** Work order **
Transcribe the records from the line containing "Buy Now! (1570, 200)" onward, up to and including the final line, exactly and without anything else.

Recorded information below:

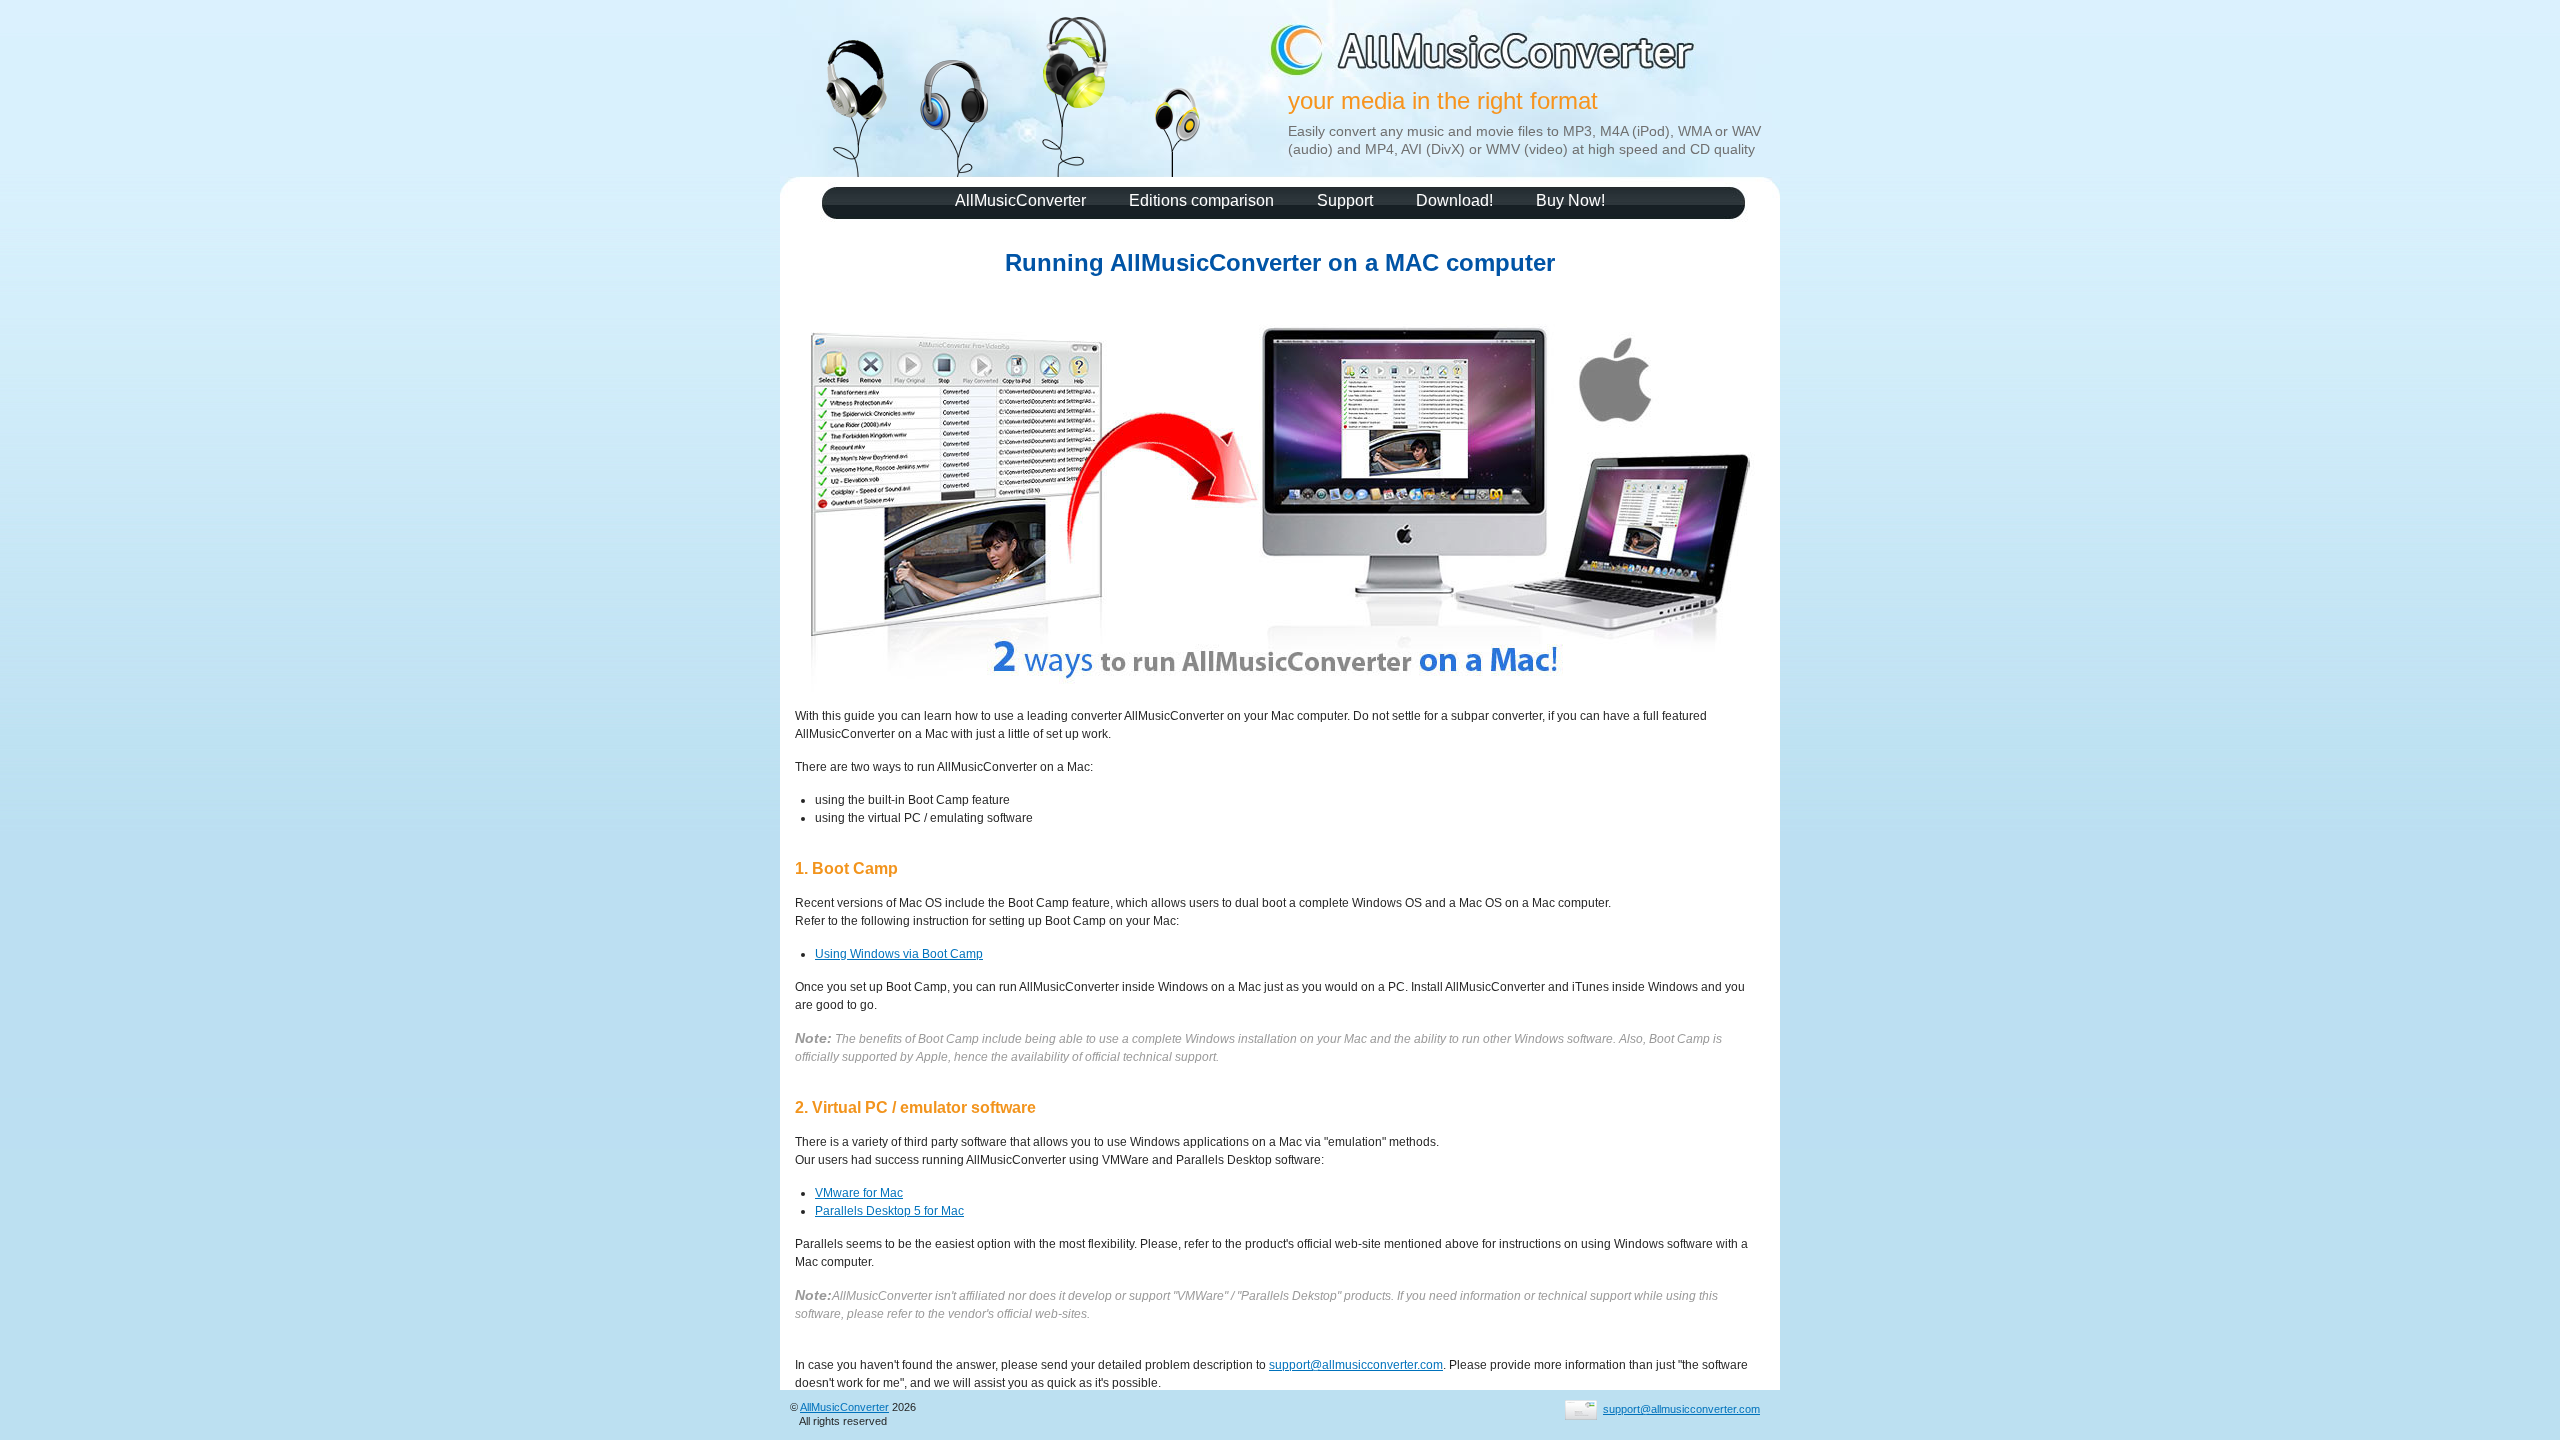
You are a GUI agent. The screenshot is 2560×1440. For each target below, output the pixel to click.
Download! (1454, 200)
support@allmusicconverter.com (1356, 1365)
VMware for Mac (859, 1193)
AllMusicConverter (1020, 200)
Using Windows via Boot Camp (899, 954)
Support (1345, 200)
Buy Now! (1570, 200)
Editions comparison (1201, 200)
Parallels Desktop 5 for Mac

End of Recorded information.

** Output for this task **
Buy Now! (1570, 200)
Editions comparison (1201, 200)
Parallels Desktop 5 for Mac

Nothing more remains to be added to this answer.